More than China. Guess we have to change that old saw about borrowing "from China" to do this and that, huh?
We don't need China. You think I'm making this up, but I'm not. This is the great innovation of the Bernanke Federal Reserve. Well, actually he's responsible for two changes, both ingenious. The first of his ideas was to turn the Federal Reserve into the Ultimate Bad Bank. This is confounding his critics; he's driving them nuts with it. You see, when The Bernank launched QE One, where he bought up all that securitized mortgage crap from the Wall Street banks and others, everyone predicted disaster. All of that sludge would go bad, about $1.3 trillion worth of it. But what Bernanke knew, and no one else seemed to appreciate, is that it doesn't make any difference. The Federal Reserve cannot have a solvency problem because it makes up for bad assets on its books by simply hallucinating more "money." So once Bernanke had that insight, there was no stopping him, and certainly Obama does not know enough about such arcane finance to even try. Thus, Bernanke's Next Big Thing, his true Flash of Genius, was to extend this idea and allow the Federal Reserve to be the principal buyer of U.S. debt! Don't you see how brilliant that is?

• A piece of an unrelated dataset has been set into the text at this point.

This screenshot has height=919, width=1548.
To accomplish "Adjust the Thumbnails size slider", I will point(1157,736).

So why would the Republicans want to cry wolf about the national debt? There is no national debt, not anymore. Why are we even paying taxes, that's what I don't understand. It's quite possible that The Bernank will think of that next, you know. The Dude is Santa Claus. He's got the beard and everything. He's got all bases covered. The national banking system is moving toward solvency because Ben has taken all of their bad debt off their books and put it on the Federal Reserve's, where it doesn't matter. He's solved our problem of insufficient income by declaring the existence of additional trillions with which to buy our own debt. He's done it all!
His critics, including his foreign critics, cannot figure out why he's wrong. It's like watching David Copperfield make an elephant disappear from a theater stage. That cannot have just happened, and yet it did. Since countries like China, Japan, the Middle East petro-states have so much invested in the dollar, they can't do much except go along with the gag.
Well, prophets are not much appreciated in their own time. Ben Bernanke is a stone genius, pure and simple. It's magic, what he's done. And if these rambunctious idiots soon to infest the House will just stay out of his way, everything will be fine forever. They need a Serenity Prayer of their own. There are no debts. There are no deficits. Lord, help us to realize that The Good Bernank has saved us, rising in the East (Princeton), and come to Earth to deliver us all. A true Judeo-Christian Christmas Story.